Wednesday, 26 February 2014
Fines (Payment and Recovery) Bill 2013: Second Stage
I also welcome the Minister of State to the House and the Bill to Seanad Éireann. It will bring about progress and I echo what previous speakers have stated about it decreasing the number of people imprisoned as a result of failure to pay fines. We know from the figures outlined by the Minister that approximately 8,000 people per year are currently imprisoned for non-payment of fines, and I hope this Bill will significantly reduce those numbers.

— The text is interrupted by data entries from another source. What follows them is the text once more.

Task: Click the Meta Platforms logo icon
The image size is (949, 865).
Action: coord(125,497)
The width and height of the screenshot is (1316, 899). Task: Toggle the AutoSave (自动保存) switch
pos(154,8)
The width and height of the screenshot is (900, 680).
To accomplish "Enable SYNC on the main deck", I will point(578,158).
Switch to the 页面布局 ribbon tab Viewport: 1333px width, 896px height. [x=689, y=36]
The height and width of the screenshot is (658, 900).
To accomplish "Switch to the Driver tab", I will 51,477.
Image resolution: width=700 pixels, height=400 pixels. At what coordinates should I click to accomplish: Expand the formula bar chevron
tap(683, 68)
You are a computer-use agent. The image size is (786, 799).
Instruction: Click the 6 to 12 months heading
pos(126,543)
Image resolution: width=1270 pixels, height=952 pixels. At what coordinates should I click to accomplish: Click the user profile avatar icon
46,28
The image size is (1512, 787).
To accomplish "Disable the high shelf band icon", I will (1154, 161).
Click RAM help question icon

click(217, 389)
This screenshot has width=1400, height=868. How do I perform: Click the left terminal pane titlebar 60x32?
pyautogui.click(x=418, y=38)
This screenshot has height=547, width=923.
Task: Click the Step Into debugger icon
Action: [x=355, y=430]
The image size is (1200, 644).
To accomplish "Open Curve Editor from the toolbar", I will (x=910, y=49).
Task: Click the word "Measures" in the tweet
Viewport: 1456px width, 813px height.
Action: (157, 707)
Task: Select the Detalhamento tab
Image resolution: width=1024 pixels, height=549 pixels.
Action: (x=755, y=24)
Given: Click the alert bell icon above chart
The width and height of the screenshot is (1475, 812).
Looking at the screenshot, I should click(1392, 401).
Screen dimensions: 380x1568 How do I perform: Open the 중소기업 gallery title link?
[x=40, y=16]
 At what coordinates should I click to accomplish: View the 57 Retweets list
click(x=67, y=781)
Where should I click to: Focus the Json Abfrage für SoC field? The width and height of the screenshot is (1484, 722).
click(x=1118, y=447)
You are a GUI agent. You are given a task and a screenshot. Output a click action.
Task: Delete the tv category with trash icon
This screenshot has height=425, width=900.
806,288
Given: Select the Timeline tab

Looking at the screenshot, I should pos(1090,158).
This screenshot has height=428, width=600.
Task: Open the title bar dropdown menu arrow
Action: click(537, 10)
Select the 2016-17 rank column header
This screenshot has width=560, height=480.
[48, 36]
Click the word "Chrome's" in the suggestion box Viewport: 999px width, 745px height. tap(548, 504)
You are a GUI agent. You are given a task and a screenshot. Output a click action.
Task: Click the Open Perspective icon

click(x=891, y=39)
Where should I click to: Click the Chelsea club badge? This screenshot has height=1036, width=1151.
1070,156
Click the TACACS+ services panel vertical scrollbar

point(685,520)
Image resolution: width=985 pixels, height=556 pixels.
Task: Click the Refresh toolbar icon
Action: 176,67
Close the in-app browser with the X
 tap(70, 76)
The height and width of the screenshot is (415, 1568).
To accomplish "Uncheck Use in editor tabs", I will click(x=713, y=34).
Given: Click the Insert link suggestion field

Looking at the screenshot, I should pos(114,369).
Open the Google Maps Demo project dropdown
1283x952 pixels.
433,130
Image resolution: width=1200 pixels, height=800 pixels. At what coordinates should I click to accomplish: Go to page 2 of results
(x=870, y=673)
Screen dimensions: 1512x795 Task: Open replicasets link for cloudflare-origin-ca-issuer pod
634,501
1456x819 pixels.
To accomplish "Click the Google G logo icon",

As outlined the Bill provides a number of options for people to pay fines and avoid serving prison time, which will reduce prison numbers. That is always welcome. It is important that the Bill allows us an appropriate alternative proportionate to the offence that has been committed. I particularly welcome the measure in section 5 which states that circumstances will be taken into account by the court before any fine is imposed; this ensures that no harsh or unfair measures will be introduced. I also welcome the provision for an option to undertake community service, as it can benefit society and individuals and is an alternative remedy to the position in which they find themselves. In difficult financial times, people are making tough choices and very often they are made on behalf of children and the family. It is not something people design, and we know that many instances of families breaking up arise from financial issues. We encourage people to pay fines but if that is impossible, we must find appropriate alternatives proportionate to the offence. The majority of people are imprisoned in Ireland because of minor offences, so we must find other ways to deal with matters in an appropriate justice system, especially when people simply cannot pay fines because of financial difficulties. The Bill provides alternatives, such as community services or garnishing of salaries.
We can also consider benefits to the State, including a reduction in prison numbers and the processes through which the State must go. I look at this Bill in how it can help families, as it provides a way out, which is why I wholeheartedly welcome the legislation. It is an appropriate way for us as a State to deal with the issue.